Весьма неграциозно спустившись по лестнице, я направилась к застывшему монстру. Оборотень резко дернулся, выпустив тело, и оно с мерзким звуком упало на улицу, брызнув во все стороны кровью. Черные, пустые глаза впились в мои, но проклятый почти сразу понял, кто я и потому он, тихо заскулив, упал и пополз по грязной земле, растирая брюхом мерзко воняющие лужи. Едва оборотень оказался рядом, я вытянула руку и провела по широкому, бугристому лбу.

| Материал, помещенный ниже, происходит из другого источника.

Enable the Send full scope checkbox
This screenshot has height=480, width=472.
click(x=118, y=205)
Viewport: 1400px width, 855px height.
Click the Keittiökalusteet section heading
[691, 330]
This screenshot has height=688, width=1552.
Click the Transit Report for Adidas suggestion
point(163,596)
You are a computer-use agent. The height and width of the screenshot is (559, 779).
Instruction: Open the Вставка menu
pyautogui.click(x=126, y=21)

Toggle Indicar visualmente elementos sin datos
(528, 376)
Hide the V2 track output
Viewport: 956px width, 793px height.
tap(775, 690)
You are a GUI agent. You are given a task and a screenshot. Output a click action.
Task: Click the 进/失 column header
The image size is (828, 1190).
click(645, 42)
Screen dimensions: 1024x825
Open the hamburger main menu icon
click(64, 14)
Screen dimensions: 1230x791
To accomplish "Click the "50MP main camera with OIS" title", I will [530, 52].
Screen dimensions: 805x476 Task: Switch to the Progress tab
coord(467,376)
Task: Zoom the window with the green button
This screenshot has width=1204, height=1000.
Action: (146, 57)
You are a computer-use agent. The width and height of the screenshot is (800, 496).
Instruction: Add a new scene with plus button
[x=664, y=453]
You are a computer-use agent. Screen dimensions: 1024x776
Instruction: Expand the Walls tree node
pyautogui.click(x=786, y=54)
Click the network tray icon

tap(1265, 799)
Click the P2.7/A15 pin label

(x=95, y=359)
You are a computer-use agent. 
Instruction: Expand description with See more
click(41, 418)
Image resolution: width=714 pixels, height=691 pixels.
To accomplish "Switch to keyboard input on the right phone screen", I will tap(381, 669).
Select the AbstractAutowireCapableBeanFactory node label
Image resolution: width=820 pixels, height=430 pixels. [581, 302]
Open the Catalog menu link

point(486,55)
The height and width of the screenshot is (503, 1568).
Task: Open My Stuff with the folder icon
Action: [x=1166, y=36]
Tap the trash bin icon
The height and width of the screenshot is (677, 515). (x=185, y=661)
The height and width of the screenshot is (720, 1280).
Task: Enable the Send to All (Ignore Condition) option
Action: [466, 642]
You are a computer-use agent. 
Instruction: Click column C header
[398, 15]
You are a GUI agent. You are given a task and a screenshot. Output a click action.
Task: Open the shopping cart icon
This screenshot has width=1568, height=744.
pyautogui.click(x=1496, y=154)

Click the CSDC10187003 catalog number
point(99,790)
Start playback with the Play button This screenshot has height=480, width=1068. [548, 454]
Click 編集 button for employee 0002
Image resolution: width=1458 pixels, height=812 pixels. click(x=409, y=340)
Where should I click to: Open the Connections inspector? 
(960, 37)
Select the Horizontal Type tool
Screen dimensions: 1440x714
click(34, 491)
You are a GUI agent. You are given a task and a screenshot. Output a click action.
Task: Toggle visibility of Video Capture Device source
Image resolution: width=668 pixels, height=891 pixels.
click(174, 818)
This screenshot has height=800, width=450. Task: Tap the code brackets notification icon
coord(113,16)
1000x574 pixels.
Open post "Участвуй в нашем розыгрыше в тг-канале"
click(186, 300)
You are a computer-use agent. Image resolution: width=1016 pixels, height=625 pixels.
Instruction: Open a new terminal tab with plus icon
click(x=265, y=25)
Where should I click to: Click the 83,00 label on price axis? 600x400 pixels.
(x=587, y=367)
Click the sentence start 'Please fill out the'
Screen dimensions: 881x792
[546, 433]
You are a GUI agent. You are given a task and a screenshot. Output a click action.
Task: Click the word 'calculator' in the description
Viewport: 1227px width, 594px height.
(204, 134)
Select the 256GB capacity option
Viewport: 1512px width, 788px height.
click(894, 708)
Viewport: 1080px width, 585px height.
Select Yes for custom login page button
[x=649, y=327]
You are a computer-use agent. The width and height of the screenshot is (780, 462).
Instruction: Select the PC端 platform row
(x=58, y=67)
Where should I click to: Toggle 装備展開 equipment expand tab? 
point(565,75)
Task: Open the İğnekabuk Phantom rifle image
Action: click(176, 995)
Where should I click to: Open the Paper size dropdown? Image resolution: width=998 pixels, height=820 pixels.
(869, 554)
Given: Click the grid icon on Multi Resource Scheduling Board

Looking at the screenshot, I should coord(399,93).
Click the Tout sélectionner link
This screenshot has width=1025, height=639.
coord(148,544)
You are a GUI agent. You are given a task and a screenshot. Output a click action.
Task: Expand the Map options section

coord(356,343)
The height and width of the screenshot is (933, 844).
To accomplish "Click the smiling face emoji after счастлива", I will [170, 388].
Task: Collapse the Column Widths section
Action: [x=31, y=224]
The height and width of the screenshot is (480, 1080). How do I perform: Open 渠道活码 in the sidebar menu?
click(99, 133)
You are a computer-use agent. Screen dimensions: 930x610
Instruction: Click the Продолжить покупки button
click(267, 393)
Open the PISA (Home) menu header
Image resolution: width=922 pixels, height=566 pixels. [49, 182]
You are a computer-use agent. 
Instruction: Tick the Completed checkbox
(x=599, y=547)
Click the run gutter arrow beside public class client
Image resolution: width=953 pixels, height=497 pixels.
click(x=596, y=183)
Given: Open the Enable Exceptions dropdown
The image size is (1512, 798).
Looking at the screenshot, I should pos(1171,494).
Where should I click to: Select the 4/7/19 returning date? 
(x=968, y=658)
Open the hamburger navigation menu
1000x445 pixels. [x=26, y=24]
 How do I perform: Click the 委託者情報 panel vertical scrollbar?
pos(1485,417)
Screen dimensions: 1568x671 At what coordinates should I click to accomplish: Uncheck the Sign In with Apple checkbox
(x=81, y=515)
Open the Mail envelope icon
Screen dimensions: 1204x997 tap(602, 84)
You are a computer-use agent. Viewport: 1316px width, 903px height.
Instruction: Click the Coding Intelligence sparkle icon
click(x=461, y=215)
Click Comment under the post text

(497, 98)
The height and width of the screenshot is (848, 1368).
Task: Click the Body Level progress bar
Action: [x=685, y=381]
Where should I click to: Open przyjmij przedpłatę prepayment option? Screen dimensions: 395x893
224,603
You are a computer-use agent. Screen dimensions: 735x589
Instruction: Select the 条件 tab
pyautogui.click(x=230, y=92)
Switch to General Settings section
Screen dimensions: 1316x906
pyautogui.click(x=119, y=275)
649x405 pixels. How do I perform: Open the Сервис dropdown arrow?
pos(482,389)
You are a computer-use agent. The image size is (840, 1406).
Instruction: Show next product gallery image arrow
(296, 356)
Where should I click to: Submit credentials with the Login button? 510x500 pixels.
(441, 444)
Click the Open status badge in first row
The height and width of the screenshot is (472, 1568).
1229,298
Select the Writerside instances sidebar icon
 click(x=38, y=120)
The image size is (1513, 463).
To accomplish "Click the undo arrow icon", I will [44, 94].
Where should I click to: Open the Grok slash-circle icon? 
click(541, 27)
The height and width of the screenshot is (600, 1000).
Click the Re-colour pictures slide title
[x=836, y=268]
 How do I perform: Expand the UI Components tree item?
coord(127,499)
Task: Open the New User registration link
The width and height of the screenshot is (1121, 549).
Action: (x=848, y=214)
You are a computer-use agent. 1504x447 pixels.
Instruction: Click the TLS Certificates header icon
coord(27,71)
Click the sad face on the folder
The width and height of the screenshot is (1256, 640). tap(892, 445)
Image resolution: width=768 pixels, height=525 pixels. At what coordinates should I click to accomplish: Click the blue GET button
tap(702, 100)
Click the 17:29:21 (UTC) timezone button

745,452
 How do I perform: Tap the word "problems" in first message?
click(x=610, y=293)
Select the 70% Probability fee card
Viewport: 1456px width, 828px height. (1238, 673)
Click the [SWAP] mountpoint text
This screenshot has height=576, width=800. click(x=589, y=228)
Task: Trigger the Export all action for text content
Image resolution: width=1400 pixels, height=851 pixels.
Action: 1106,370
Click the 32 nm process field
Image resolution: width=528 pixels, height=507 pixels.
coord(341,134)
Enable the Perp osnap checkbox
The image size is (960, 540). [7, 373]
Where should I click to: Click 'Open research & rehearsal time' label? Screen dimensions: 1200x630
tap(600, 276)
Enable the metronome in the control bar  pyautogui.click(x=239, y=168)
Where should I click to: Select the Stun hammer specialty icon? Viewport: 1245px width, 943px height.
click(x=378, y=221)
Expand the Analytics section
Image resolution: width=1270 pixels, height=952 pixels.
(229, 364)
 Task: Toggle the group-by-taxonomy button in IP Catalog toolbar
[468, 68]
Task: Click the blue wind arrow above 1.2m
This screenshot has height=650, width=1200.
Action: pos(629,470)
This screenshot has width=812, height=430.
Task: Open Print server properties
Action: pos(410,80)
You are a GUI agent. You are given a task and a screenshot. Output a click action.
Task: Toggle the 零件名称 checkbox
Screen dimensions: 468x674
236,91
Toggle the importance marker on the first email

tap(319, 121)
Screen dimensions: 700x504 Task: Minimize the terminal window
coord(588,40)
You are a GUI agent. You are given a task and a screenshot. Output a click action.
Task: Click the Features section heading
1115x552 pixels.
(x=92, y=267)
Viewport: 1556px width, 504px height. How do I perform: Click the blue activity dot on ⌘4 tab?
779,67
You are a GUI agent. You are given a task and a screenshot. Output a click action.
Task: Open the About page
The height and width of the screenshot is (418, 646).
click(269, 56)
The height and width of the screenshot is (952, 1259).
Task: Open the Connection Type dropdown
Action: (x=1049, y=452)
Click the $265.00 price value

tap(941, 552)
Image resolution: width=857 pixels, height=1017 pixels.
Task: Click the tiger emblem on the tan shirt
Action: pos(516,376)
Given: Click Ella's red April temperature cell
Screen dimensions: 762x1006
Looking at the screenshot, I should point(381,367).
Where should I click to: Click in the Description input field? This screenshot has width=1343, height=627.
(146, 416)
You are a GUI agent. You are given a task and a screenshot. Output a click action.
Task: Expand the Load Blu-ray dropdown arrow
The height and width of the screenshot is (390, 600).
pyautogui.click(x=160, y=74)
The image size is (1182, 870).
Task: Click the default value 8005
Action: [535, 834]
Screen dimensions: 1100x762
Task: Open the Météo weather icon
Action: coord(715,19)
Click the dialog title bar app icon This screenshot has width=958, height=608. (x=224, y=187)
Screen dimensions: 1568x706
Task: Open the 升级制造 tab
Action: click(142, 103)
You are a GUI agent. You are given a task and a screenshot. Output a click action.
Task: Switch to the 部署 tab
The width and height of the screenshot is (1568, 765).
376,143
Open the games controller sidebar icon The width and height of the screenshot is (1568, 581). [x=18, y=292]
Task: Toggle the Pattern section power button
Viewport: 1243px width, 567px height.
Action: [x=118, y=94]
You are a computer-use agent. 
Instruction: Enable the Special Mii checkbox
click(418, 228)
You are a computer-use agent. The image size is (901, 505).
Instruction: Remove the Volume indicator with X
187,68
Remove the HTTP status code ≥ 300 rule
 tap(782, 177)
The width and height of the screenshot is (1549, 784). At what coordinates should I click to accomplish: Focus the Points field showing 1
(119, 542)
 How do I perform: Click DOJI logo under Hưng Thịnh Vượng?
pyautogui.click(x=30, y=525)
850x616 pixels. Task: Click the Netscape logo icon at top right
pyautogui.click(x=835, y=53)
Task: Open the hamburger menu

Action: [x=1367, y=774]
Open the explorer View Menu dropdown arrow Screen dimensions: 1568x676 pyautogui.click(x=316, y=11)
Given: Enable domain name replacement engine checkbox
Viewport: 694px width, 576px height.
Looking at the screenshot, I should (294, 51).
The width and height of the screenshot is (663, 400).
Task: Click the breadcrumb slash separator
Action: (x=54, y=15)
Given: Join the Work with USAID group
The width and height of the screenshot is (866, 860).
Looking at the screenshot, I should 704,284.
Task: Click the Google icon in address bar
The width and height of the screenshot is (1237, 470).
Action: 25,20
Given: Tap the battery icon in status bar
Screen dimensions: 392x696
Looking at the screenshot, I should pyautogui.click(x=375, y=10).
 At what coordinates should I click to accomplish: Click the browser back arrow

— Теперь твоя душа найдет покой.
Подтверждая мои слова, тело пошло дрожью обратной трансформации и через несколько долгих минут боли от ломающихся костей, на земле оказался худой, изможденный мальчик, стоящий на коленях. Ребенок поднял пустые глаза, наполненные такой болью, какую никто не смог бы пережить, и шепнул одними губами.
— Дай мне покой.
Я знала, что так будет. Но это не значит, что мое сердце не сжалось. Мне хотелось обнять его, успокоить и забрать все страдания, дать ему новую жизнь. Только темные ведьмы — не Боги. И даже целитель души не смог бы помочь ребенку, ставшему стариком внутри.
А право на новую жизнь… оно ведь по-разному дается.
Руки поднялись сами, в то время, как сердце и разум кричали остановиться. Сами легли на тонкую шею, кажущуюся неестественно хрупкой, и голову. Сами резко дернулись, ломая позвонки.
И с угасающей жизнью в пустых, посеревших от горя глазах, умерла еще одна частичка меня. Но об этом никто не узнает. Я закрою память об этом моменте глубоко в своей душе и она не станет терзать меня при свете солнца. А ночью… правда здорово, уметь контролировать большую часть снов?